Request for Information (RFI) about IPF PPS Patient Assessment Instrument (IPF-PAI) Required by the Consolidated Appropriations Act, 2023 (CAA, 2023)
The CAA, 2023, requires IPFs to collect and submit standardized patient assessment data on specified categories. This data will enable CMS to propose future revisions to the IPF PPS that would more accurately pay for care, monitor quality, and assess for disparities in behavioral health care. Therefore, CMS included an RFI in the proposed rule to solicit comments with the goal of engaging the public to identify meaningful data elements for collection that are appropriate for the acute inpatient psychiatric care setting and potential criteria for the development and implementation of the instrument. In addition, we sought to understand the burden on IPFs that this additional data collection would impose and solicited comment on ways we might minimize this burden by evaluating whether any data that is currently collected through one or more existing assessment instruments in other settings or collected as part of IPFs’ existing processes, could be collected as standardized patient assessment data elements for the IPF-PAI. We summarized the comments we received on this RFI in this final rule. CMS will take these comments into consideration for development of the IPF-PAI and in future rulemaking.
Updates to the Inpatient Psychiatric Facilities Quality Reporting (IPFQR) Program
The IPFQR Program requires that all IPFs paid under the IPF PPS submit certain specified quality data to CMS in a form and manner and within the timeframes that CMS prescribes. IPFs that do not submit the specified data on quality measures as required by the IPFQR Program receive a 2.0 percentage point reduction to their annual payment update. The IPFQR Program aims to assess and foster improvement in the quality of care provided to patients in IPFs. By requiring IPFs to submit quality data to CMS and by CMS publicly reporting these data under the IPFQR Program, CMS ensures that patients can make more informed decisions about their health care options.
In this final rule, CMS is finalizing its proposal to adopt one new measure, the 30-Day Risk-Standardized All-Cause Emergency Department Visit Following an Inpatient Psychiatric Facility Discharge measure (also referred to as the IPF ED Visit measure). This claims-based measure will assess the proportion of patients 18 and older with an emergency department visit, including observation stays, within 30 days of discharge from an IPF without subsequent admission. Patients subsequently admitted to an acute care hospital or IPF are represented under the Thirty-Day All-Cause Unplanned Readmission Following Psychiatric Hospitalization in an Inpatient Psychiatric Facility measure, which is already in the IPFQR Program. By adopting the IPF ED Visit measure, the IPFQR Program will provide a more complete assessment of post-discharge acute care and encourage improvements in discharge planning and care coordination.

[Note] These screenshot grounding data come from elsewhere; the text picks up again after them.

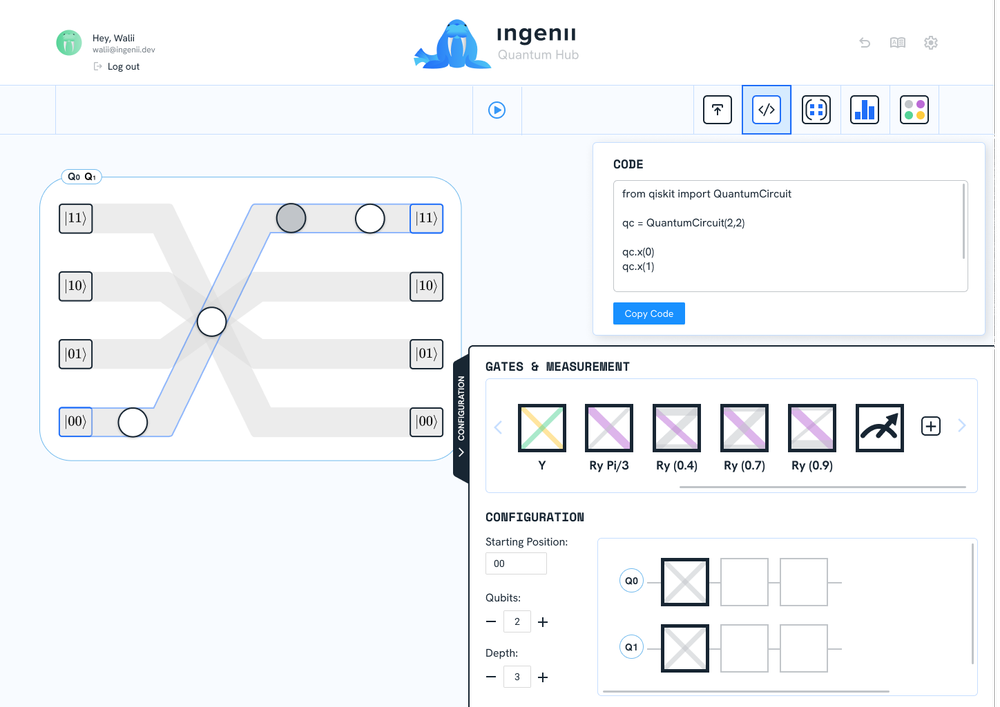The width and height of the screenshot is (1000, 707).
Task: Open the bar chart results view
Action: coord(864,109)
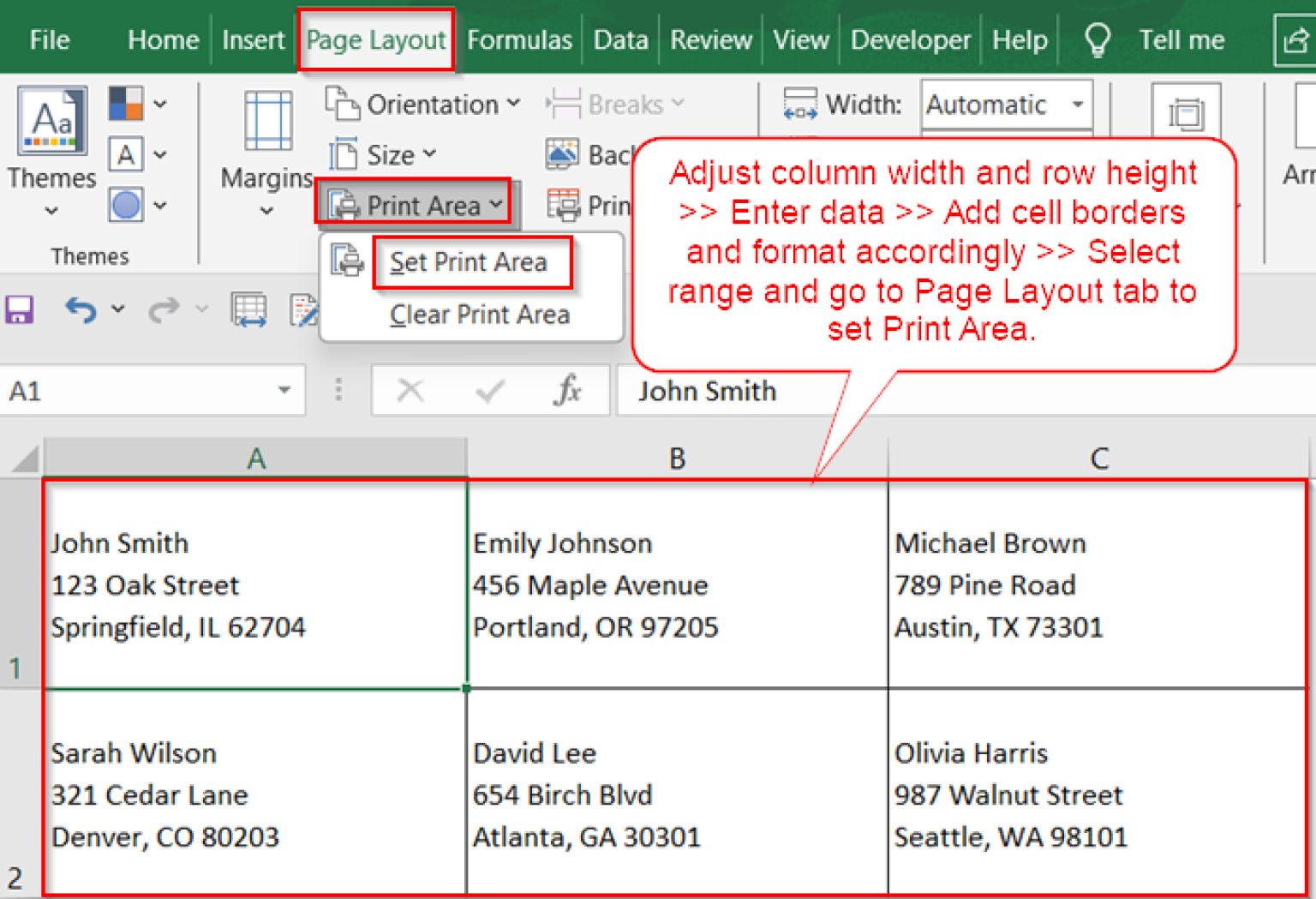The width and height of the screenshot is (1316, 899).
Task: Click the Insert Function fx icon
Action: point(567,391)
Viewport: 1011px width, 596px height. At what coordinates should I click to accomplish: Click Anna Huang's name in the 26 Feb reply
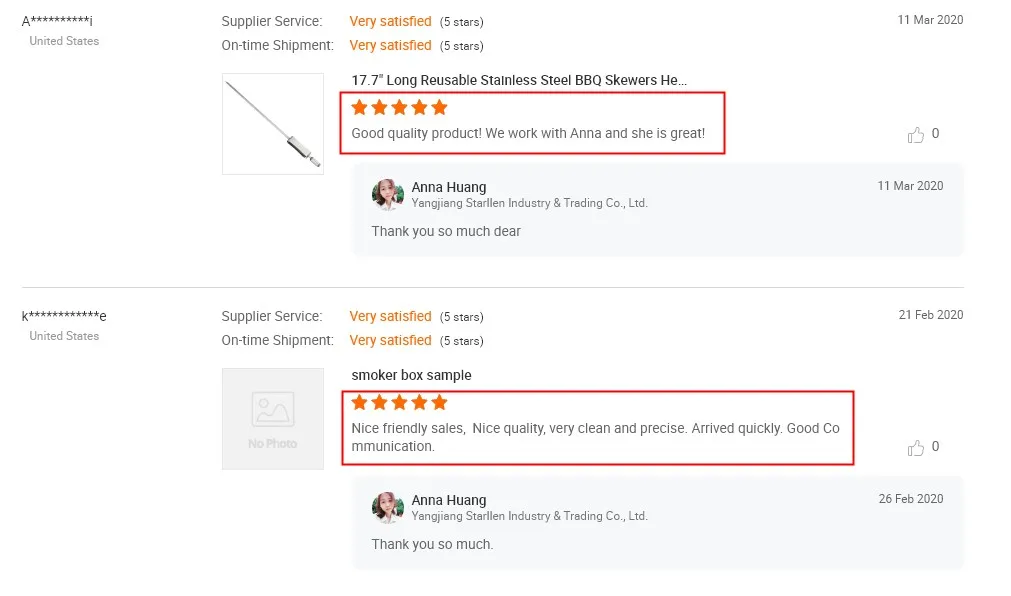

Additionally, CMS is not finalizing its proposal to require IPFs to submit patient-level quality data for certain measures on a quarterly basis (as opposed to the current annual basis). CMS proposed this update to align the IPFQR Program with other quality reporting programs that require patient-level data submission on a quarterly basis and to reduce data strains on IPF systems. However, after reviewing public comment on this proposal, CMS determined that some IPFs may be unable to meet this requirement in the proposed timeframe. Therefore, CMS decided not to finalize this proposal and to maintain the current annual reporting for these measures.